What a sophisticated, classic cravat Brian Williams has tied on tonight! Pale, champagne gold textured stripes alternate with more slender bands of royal blue. The audience is respectfully hushed and lifts its eyes expectantly to the royal box. As the nobles are seated, one dashing young lord glances down at the mezzanine. Their eyes meet; she is no one, but lovely, and her eyes are kind and somehow wounded. He is captivated immediately. He motions to the equerry as the house lights go down.

Thursday, January 20, 2011

In Which I Am Completely Insulted, As We All Should Be

Oh, hey. Why not just read Monday's Lamentation because he is wearing the very same "ensemble" tonight. I feel like January cannot, possibly ever, be over soon enough. What an affront to Fashion, Nightly Viewers, Camerapersons, Menswear Designers, oh for heaven's sakes--PEOPLE WHO WEAR CLOTHING everywhere.
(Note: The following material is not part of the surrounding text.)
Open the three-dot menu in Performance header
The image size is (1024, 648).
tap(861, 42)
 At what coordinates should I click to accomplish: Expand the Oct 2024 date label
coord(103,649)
Wednesday, January 19, 2011

I Am Receiving No Compensation For This Report, But Any Of Them Can Toss Cash At Me

You've got to hand it to BriWi. Not everyone will knot up a tie with bright red and deep red and white stripes when it's not Christmas and do so with the unabashed aplomb (or unblinking cluelessness) of this Nightly denizen. As the viewer struggles to get past the initial Candy Cane Association, his or her mind immediately connects to other familiar images: the theater popcorn box, the Cat in the Hat's chapeau, the Target logo. Are any of these suitable conveyances for America's Most Trusted Voice In (Real) News? Something to think about.

Tuesday, January 18, 2011

2011--The Year Of The Snark

I am thisclose to relegating tonight's cravat to the Axis Of Evil. I mean it. Remember not so very long ago when I used to wax tres romantique about its jet navy background and its slim stripes of shy, blushing pink? I found it tres Francais, and I used to smile at its appearance above The Nightly desk. In the intervening days, weeks, and now months it has become so ubiquitous, so omnipresent, so Everestlike in its very there-ness that a mere glimpse of it makes me epically snarky.

Monday, January 17, 2011

In A Battle Such As This, We All Lose

Here at The Report, we can think of no reason for Brian Williams to have chosen This Particular Ensemble this evening--or ever, for that matter. The cravat, long an object of dismay and horror, battled unceasingly for Fashion Legitimacy with its accompanying black pinstriped jacket. Alas! Nothing could save it. Nothing! When one is a lurid orchid striped with leering ultramarine blue, it is very nearly a Lost Cause. And when one is additionally burdened with the mysterious proclivity of fuzzing and blurring like an old mimeographed worksheet, it is time to Give Up. Would that BriWi would do the same and add this tiresome tie to the Donate Pile.

Monday, January 3, 2011

I've Got Brian's Resolutions Right Here

Really, Brian Williams? Is this what the New Year will bring? I'm All For Orange, but I'm not On Board with Repeat Cycles and Callous Disregard and Cavalier Disinterest About Neckwear In General, which is what you seem to be expressing with your slapdash attitude in slinging on the smoked navy tie with the slim stripes of tangerine bordered in narrow cream pinstripes. You put this cravat into Heavy Use at the end of 2010, and here it is, heralding 2011. Nous ne sommes pas amusés.